Ирина никогда в жизни не задумывалась о том, что у них так много может быть написано на морде… или на лице? Как-то мордой это и не назвать.
Конечно, кот был хорошо ей знаком — каждый день видела на проходной. Имя у него ещё такое забавное — Семён Семёнович Горбунков. Придумали же так кошака назвать! Она котов не любила — не считала чем-то нужным или приятным, короче, хоть как-то значимым.
— Чего тебе? — Ирине раньше и в голову бы не пришло заговорить с котом.
Она же не такая чокнутая, как её родные братья, внезапно подхватившие вирус котолюбия от их московского кузена. Раньше она только смеялась над ними, ну или злилась на их дурацкие рассказы и попытки что-то этакое ей объяснить. Правда, они и не настаивали, но и того, что было сказано, Ирине хватило, чтобы сделать вывод:
— С ума они коллективно посходили!
И вот теперь она сама говорит с котом, да ещё вполне серьёзно… только… только он ведь ответил!
— Мяяяуи, — сказано было, разумеется, по-кошачьи, но вполне понятно — дескать, ничего такого, просто ты плачешь, вот я и пришел.
— Да что ты можешь? Я тебе сразу скажу, в бредни о том, что, если тебе плохо, найди того, кому хуже и помоги, я не верю!

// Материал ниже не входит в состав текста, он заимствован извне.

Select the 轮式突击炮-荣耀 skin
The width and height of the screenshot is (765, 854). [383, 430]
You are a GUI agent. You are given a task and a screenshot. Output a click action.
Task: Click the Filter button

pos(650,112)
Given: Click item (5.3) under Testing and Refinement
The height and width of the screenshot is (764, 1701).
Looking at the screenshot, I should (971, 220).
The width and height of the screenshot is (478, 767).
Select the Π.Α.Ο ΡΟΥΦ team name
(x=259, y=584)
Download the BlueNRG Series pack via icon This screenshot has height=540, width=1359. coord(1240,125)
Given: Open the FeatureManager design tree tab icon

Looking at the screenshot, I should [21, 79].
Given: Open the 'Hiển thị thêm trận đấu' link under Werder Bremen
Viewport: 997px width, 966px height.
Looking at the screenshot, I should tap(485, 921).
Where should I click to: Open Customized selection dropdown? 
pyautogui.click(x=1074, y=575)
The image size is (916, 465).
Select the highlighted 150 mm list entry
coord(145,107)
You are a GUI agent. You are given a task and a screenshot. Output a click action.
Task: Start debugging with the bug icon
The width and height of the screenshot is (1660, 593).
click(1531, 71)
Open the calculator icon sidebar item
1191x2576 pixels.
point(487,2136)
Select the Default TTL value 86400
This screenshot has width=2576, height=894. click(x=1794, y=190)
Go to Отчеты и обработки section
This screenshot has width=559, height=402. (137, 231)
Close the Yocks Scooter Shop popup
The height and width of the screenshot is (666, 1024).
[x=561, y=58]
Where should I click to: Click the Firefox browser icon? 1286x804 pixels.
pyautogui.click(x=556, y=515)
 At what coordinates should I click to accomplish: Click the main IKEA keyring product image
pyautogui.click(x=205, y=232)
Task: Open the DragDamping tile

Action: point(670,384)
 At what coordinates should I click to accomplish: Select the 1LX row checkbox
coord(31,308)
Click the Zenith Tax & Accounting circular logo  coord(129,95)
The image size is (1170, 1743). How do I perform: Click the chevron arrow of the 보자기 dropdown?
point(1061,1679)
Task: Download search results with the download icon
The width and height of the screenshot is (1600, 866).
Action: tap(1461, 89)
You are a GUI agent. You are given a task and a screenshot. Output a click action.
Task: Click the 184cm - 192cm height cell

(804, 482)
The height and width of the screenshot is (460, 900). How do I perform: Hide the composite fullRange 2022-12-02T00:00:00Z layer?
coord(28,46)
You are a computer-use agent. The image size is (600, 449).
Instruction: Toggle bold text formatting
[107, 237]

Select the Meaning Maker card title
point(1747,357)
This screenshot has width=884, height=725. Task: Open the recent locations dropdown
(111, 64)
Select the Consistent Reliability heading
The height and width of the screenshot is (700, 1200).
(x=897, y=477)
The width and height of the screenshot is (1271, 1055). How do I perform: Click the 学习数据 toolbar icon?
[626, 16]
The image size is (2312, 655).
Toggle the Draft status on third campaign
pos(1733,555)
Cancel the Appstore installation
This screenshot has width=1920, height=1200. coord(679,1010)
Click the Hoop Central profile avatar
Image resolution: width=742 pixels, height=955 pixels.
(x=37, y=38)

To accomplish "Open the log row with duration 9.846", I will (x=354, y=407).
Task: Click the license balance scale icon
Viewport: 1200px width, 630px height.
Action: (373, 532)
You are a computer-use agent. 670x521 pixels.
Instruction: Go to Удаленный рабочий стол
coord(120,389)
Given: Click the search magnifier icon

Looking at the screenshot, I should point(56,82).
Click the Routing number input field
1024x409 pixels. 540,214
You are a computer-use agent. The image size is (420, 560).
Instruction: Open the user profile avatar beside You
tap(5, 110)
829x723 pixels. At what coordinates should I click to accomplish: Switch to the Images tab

— Зато я верю! Я тебе спою и тебе станет легче. Честно. А потом и мне станет легче, наверное…
Семён Семёнович Горбунков подобрался ещё чуточку ближе, так, чтобы их не подслушивали наступающие со всех сторон осенние сумерки, и замурлыкал.
Простая, совершенно не изысканная, не страдающая разнообразием или красивыми переливами кошачья песенка растекалась уютным тёплым озерком, заливая, закрывая собой все бездонные дыры, пробитые в сознании Ирины последними событиями.
— Ничего-ничего, потихоньку дыши, проживай этот день, провожай, не спеши. Ты не рвись, не беги, свою жизнь выручай — истончилась она, рвётся птицей на край. Мягкой лапой шаги, тихой сапой дела, жизнь свою унеси, чтобы в даль не ушла. Унеси и запрячь от чужих холодов, от осенних дождей, и от ранящих слов. Ничего-ничего, ты свернись как клубок, мягкой лапой распутай бечёвку дорог. Будут силы, пойдёшь, а пока не спеши, провожай этот день, потихоньку дыши.
Именно это и слышалось в немудрящей песенке, хотите верьте, хотите — нет.
Ирина и сама не заметила, как стало ровнее дыхание, исчезли, сгинули тяжелые всхлипывания, куда-то делись слёзы. Она сидела, уставившись на жёлтые листья клёна, и ощущала странное умиротворение, такое неожиданное среди этого безумного дня…
— Да уже почти совсем вечер, — опомнилась она.
— Мррр, — согласился Горбунков — маячок спокойствия, на свет которого она потянулась.
— Ну, ладно… пойду я… Пора, — она словно оправдывалась перед котом за свой уход.
— Мряу, — пожелал ей Семён Семёнович хорошего пути, — Мяяяяяр, — в переводе — «мирного тебе вечера».
Ирина и не собиралась оборачиваться — чего она там не видела? Унылой скамейки в кустах и пары клёнов? Серого полосатого кота на скамейке?